Un grand monsieur vu plusieurs fois en concert, il y a longtemps, du temps de ces chansons magnifiques que vous évoquez chantées d’une manière tellement intense car vécues, que l’on en avait la chair de poule et les yeux embués. Merci Monsieur Escudero, il nous faudra bien veiller à faire vivre votre œuvre en ces temps « d’oubliance » et de facilité.
Comme pour beaucoup de chanteurs qui disparaissent, on entend un peu partout la référence à quelques tubes, pour les médias, Leny Escudero reste le chanteur d’une amourette, mais il est beaucoup plus que ça . Humble et discret, mais « une des grandes et emblématiques figures de la Chanson. » . Une de mes chansons préférées de lui, c’est: « Grand-père » .
https://youtu.be/K8-FywPJcHU
Je viens de rentrer de la mise en place de notre salon Artisanal et j’apprends la nouvelle. Je suis très profondément effondré bien que je le savais malade. Nous avions conversé ensemble à Randan (63), il y a peu. Demain sera gris et il faudra que nous fassions quelque chose entre le 20 et le 25 octobre au 9ème Rencontre Chanson Francophone de Prémilhat. Je suis très triste. Condoléances et amitiés à tous ses amis, nos amis, mes amis.
Ça me flanque un sacré coup ! Cet homme là était un cœur pur, un être merveilleux. J’ai eu le bonheur de chanter avec lui en co-plateau au grand théâtre de La Roche Sur Yon en 1976. Nous avions passé l’après spectacle à jouer au ping-pong tous les deux. Merveilleux souvenir pour lequel je remercie au passage Bernard Keryhuel l’organisateur de ce double concert. J’ai de la peine… en vrai !

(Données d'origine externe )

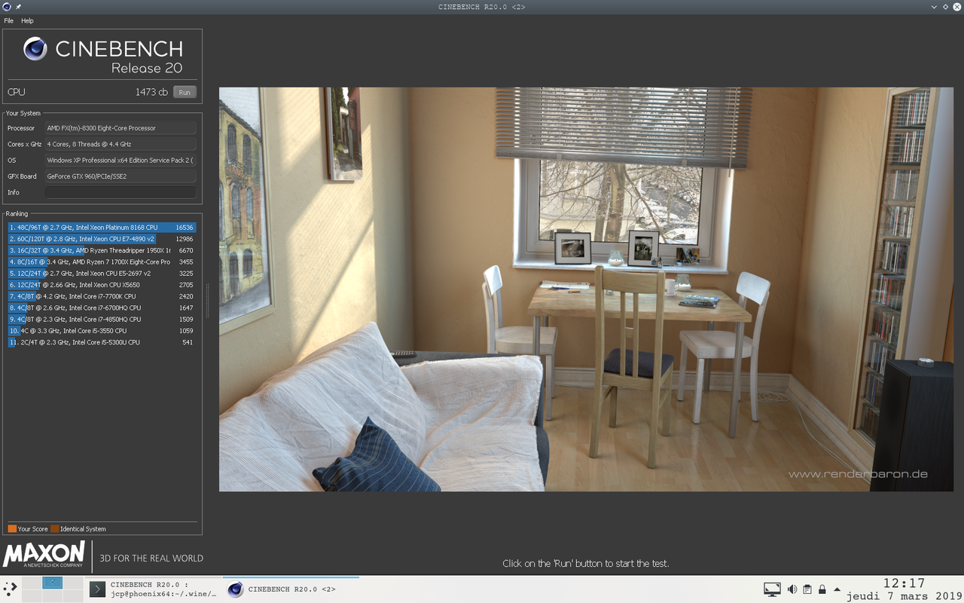Screen dimensions: 964x603
Task: Click the screen lock tray icon
Action: [822, 589]
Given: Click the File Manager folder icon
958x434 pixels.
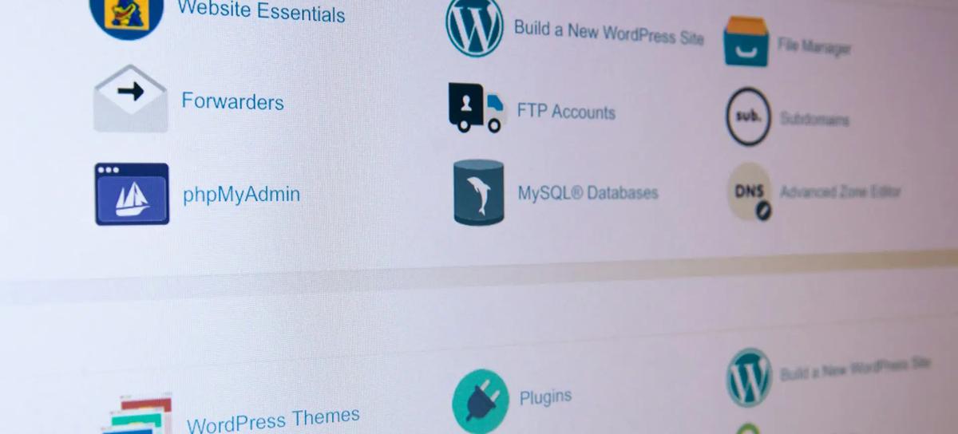Looking at the screenshot, I should tap(746, 41).
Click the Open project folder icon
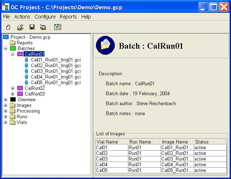 pos(20,27)
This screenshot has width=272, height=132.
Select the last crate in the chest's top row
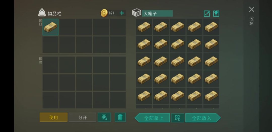211,27
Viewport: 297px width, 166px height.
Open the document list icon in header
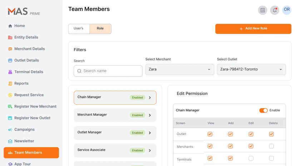coord(263,10)
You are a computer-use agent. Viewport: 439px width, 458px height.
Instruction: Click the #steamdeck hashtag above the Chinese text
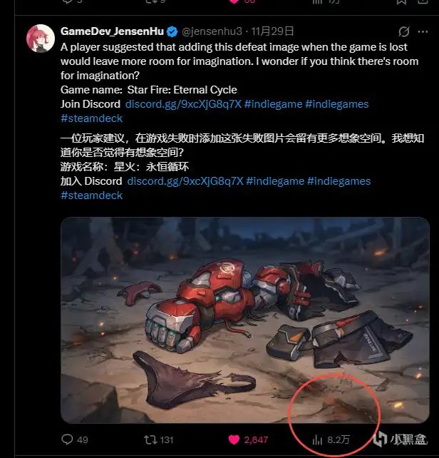pyautogui.click(x=92, y=118)
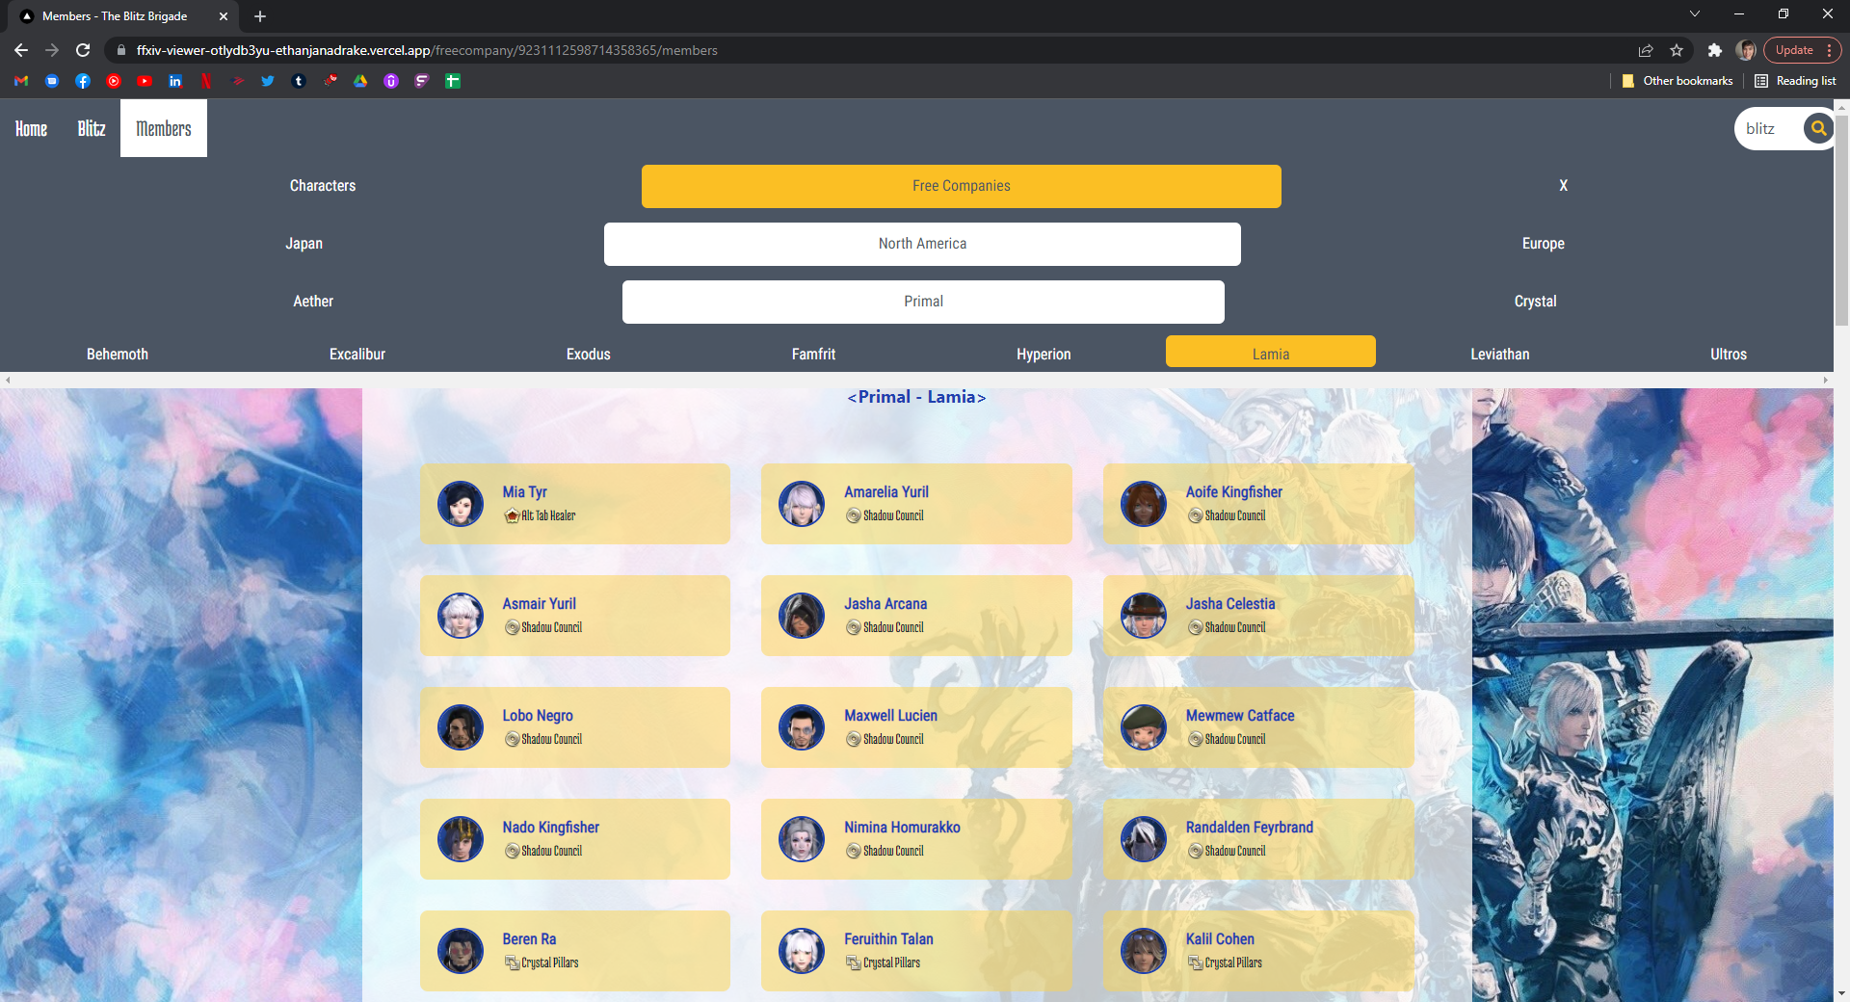Select the Ultros server option
1850x1002 pixels.
(x=1728, y=354)

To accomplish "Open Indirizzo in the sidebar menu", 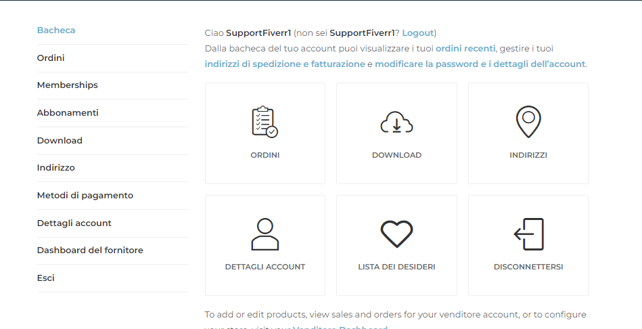I will (x=55, y=168).
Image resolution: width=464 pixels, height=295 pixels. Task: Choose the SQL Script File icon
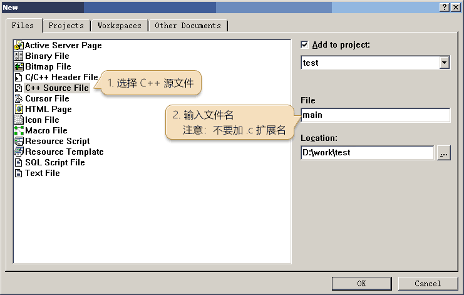(x=19, y=163)
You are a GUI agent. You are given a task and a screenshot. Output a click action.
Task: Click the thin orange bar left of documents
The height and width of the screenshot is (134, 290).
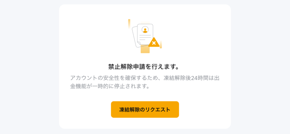click(129, 24)
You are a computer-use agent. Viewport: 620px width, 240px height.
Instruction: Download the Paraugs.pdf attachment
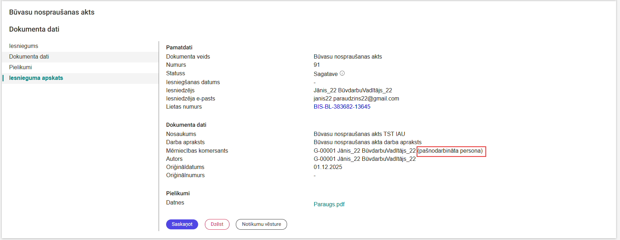tap(329, 204)
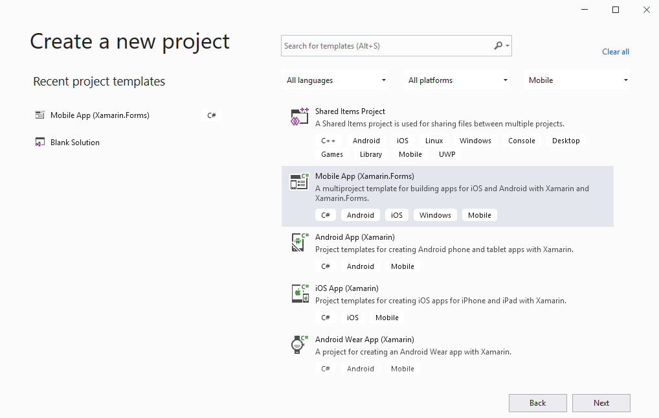Select the Console tag under Shared Items Project

point(521,140)
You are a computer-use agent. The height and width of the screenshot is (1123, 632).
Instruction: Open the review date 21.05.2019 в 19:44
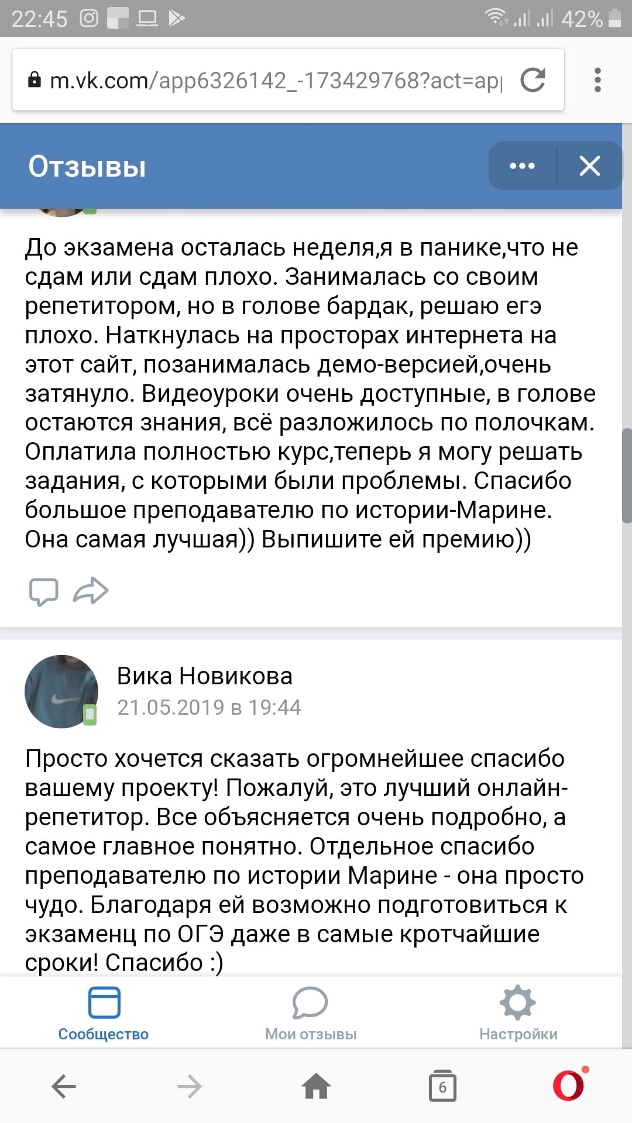pyautogui.click(x=209, y=708)
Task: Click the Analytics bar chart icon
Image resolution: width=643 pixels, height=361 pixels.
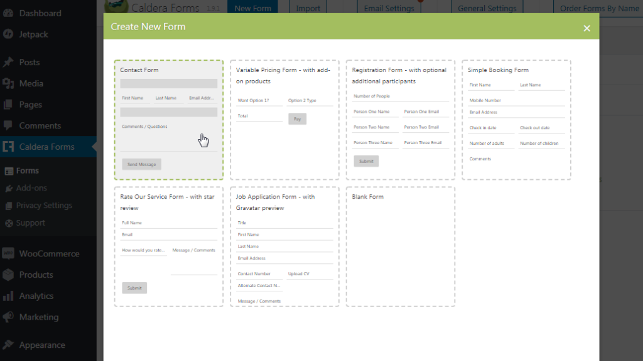Action: click(x=9, y=296)
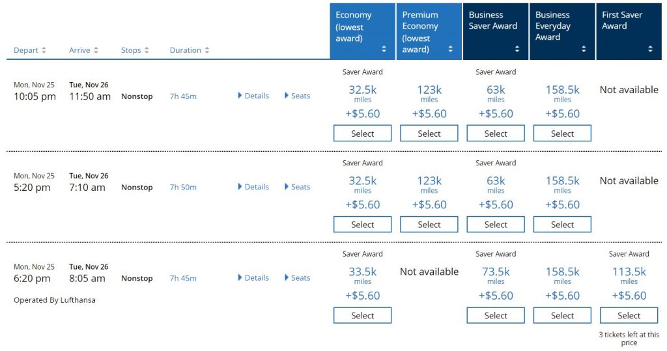This screenshot has height=351, width=667.
Task: Expand Details for the 5:20 pm flight
Action: tap(253, 187)
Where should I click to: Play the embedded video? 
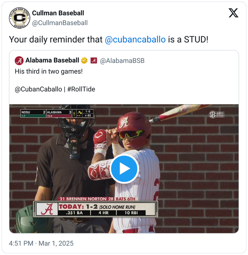click(124, 169)
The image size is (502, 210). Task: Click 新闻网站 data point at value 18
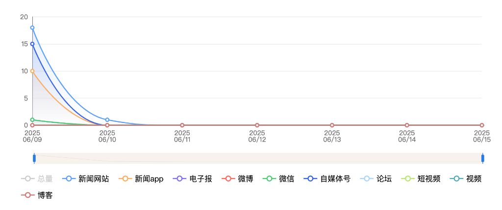[x=32, y=28]
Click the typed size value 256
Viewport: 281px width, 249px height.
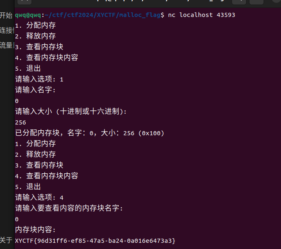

Escudero sur scène de 1979
Tout-à-fait d’accord, s’il n’y a qu’un seul album à avoir, c’est celui-là. C’est avec cet album que j’ai épaté quelques jeunesses de 25 ans il y a quelques années, qui ne savaient rien ou presque d’Escudero, et qui ont fait une découverte majeure…
De plus jeunes ont déjà repris, en rock et en émotion, des titres comme Fils d’assassin, Le siècle des réfugiés, Mon voisin est mort ou La grande farce. Et puis l’an 3000 qui interpelle en ces périodes où on parle de conférence climatique. Et la douce Comme un voyageur secret, tant il m’est difficile de citer mes chansons préférées. Cela démontre bien s’il en était besoin l’actualité de Lény.
Malaquet chante Escudero :http://www.deezer.com/album/9967040
On se retrouvait de loin en loin, la dernière fois, j’avais fait le présentateur au théâtre de Montauban (12 ans déjà). Il nous avait quitté avant la fin du repas, nous l’avions trouvé déjà fatigué. Dire que les premières fois que j’ai osé chanter (mariages dans la famille, en Bretagne) à 15 ans… C’était » A Malypense et Ballade à Sylvie ». Tristesse.